Q. Ken, there was a fair amount of abuse heaped on Montgomerie at Congressional just a couple of years ago in the U.S. Open. Can you guarantee that this gallery, if the Americans fall behind five or six points going into the last day, without some kind of rally won't go over the edge like they did in Boston?

KEN VENTURI: Well, Montgomerie is not here. But as Peter said he was appalled by what happened -- I would be very surprised if anything like that happened here. You all now know, you've got a pretty good in sight into the way we feel. You can pass it on to the press and the people, and I think you'll see a very pleasant competition.

Q. Ken, earlier today the players were saying we as the media do not know about the things they talk about and about their attitude. You're there, could you talk with us about how interested they were in this event? And also continuing on what you just said, do you tell these young players your experiences with Mr. Nelson, Mr. Hogan, Mr. Sarazen, do you tell them stories, I guess, is the best question?
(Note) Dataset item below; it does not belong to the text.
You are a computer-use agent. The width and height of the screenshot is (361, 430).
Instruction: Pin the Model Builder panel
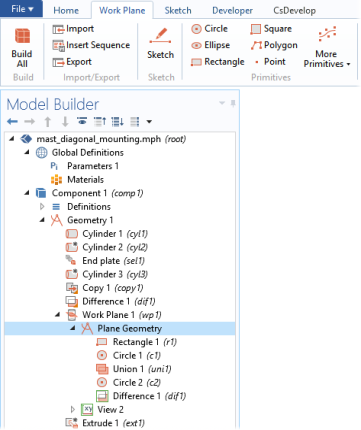(233, 103)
KEN VENTURI: I think they know that about that. I think with the difference in the television that I do, you know, we all -- we've got the most sophisticated audience there is in television. Golfers watch television, they know golf, there's a different language in golf, you can tell about how somebody talks if they know golf. I can say that's a dumb, rotten shot. The player knows it, and I know it. But if I say that's the one place he didn't want to hit it, he would love to have that shot over. But I treat each player on the fairway or out there on television is the way I would like him to treat me if I was out there. And I think that's the respect that tradition-wise that we all have. And I just feel that you're going to see it here. And that's -- I have nothing -- Weir saying the same thing. He talked about at the press conference with Jim Furyk, and he was just -- he felt that the press didn't know him. He's a very quiet person. But if you were together with and being in the -- with them as I have been, you will see a very -- 12 players that have a common goal -- 24 players that have a common goal, and two captains that have a common goal. But we'll get in there. I love competition. I mean, there's nothing like it. It wouldn't be fun if there wasn't competition. And Weir going to go at a full bore, and there's nothing like it. The bottom line is respect for the game of golf.